In our patient, vertebral artery aneurysm most likely developed due to contiguous invasion of the fungus from the temporal lobe aspergilloma and the infected meninges on the brain base. On admission, the differential diagnosis did not warrant specific neurovascular imaging, so the time course of the aneurysm development is unknown.

Mortality in patients with intracranial fungal aneurysms is extremely high [17,21], in part due to the rapid development and rupture of aneurysms. Difficulty in diagnosing CNS aspergillosis and the immunocompromised state of these patients are additional causes of poor prognosis. Successful treatment of Aspergillus aneurysms is rare, with few reports in the literature [22,23].

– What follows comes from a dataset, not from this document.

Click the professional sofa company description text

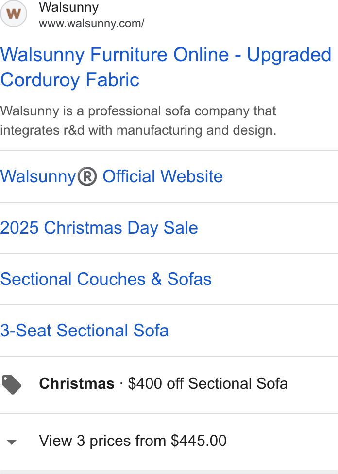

Invasive intracranial aspergillosis is more common in immunocompromised individuals than immunocompetent ones. Our patient appeared to be immunocompetent at first, except for low relative lymphocyte count, commonly considered a marker of stress response in infection [24]. Diagnostic workup for identifying the cause of the patient's invasive infection did not reveal any immune deficiency apart from hypogammaglobulinemia. It is unlikely that hypogammaglobulinemia affected the disease course, as the main defense against fungal infections is cellular immunity [25]. There may be several causes for the aggressive nature of the patient's infection. Firstly, despite high in-vitro sensitivity to voriconazole, the actual tissue penetration may not have been optimal. Furthermore, voriconazole metabolism and plasma concentrations, which can be highly individual [26], were not measured in our patient. Lastly, corticosteroid therapy, intended to reduce cerebral edema, can simultaneously weaken the phagocytic activity of immune cells and in our case probably contributed to the spread of the infection [27].

Conclusion

Signs and symptoms of invasive sinus aspergillosis may be subtle and nonspecific, so the clinical suspicion must be high, especially in immunocompromised patients. MRI signs of invasive sinus aspergillosis include destruction of the sinus wall, thickening of periantral soft tissues, subtle meningeal thickening and enhancement, and brain parenchymal lesions with restricted diffusion. Perineural invasion is a rare finding in invasive sinus aspergillosis and may be accompanied by muscle denervation, demonstrated by hyperintense T2 signal and contrast enhancement of muscles. Mycotic aneurysm caused by direct extension of invasive sphenoidal aspergillosis is a rare but life-threatening complication. The almost uniformly fatal outcome of intracranial fungal aneurysms implies that early detection of vascular complications of CNS aspergillosis is vital. As soon as CNS aspergillosis is diagnosed, potential vascular involvement should be considered and appropriate diagnostic techniques performed, which may improve these patients' outcomes.